Obviously, the presence of resources delays the formation of clusters— Compare the path that the same set of p and c in figure 6.2 describes (the spatial pattern at t = 1 in figure 6.2 is close to one at t = 4 to that in figure 7.3). The spatial pattern at equilibrium appears to be unaffected by the resources.
4 16 64
256 1024 4096
Figure 7.3: Formation of clusters when resources exist with high transport cost.

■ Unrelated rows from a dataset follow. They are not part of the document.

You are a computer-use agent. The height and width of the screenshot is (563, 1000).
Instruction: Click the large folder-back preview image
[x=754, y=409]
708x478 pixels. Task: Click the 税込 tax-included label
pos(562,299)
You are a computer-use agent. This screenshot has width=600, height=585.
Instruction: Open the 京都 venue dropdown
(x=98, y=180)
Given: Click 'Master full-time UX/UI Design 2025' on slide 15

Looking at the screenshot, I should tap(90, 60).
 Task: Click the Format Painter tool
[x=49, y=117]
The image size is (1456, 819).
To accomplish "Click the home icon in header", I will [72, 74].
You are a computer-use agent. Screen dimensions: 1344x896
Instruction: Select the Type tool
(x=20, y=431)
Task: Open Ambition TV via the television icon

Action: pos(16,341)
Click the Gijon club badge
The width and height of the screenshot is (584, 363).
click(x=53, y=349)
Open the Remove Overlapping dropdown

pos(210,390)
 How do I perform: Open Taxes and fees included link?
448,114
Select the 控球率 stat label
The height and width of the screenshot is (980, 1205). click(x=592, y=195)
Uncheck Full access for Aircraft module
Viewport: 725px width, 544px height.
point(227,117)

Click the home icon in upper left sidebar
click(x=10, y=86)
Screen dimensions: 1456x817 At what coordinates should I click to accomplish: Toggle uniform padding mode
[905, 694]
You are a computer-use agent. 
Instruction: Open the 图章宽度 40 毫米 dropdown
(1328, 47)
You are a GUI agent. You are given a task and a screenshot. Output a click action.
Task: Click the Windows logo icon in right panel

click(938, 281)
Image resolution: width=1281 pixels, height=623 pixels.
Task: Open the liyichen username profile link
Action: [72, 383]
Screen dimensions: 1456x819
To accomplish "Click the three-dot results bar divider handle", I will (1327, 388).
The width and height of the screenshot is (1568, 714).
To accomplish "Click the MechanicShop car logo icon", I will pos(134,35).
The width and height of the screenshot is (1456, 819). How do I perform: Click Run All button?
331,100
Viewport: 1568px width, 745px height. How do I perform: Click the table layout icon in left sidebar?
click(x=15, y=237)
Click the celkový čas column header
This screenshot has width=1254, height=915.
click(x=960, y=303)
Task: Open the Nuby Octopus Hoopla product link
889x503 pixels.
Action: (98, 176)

Case 3: Random endowment of resources, cp=0.1, rτ=0.1, cr=50, rφ=0.2 and p=0.1.
We now add pollution to Case 1. The agents’ sensitivity to pollution, c p , is 0.1 instead of zero and the accumulation rate, rτ , is 0.1. All other parameters are the same as Case 1. Figure 7.4 is a sample result under these conditions. We observe that the result shows a behavior similar to Case 1 up to the point when the agents form a megacluster (t = 0 − 12) . In Case 1, this would be the equilibrium and the cluster would stay there forever. With pollution, however, the cluster stays only for a while
(t = 14 − 19) while agents accumulate pollutants in the cluster. When the pollution reaches a certain level, the agents start to “escape” from the cells with pollutants to other cells nearby (t = 20 − 22) . After agents finish this group migration, they stay in the new cluster for a while (t = 24 − 26) and move again (t = 28 − 30), repeating the process described above.
4 16 64
256 1024 4096
Figure 7.4: Formation of clusters and behavior of mega-cluster with both resources and pollution (low transport cost).
Case 4: Random endowment of resources, cp=50, rτ=1, cr=50, rφ=0.2 and p=0.1.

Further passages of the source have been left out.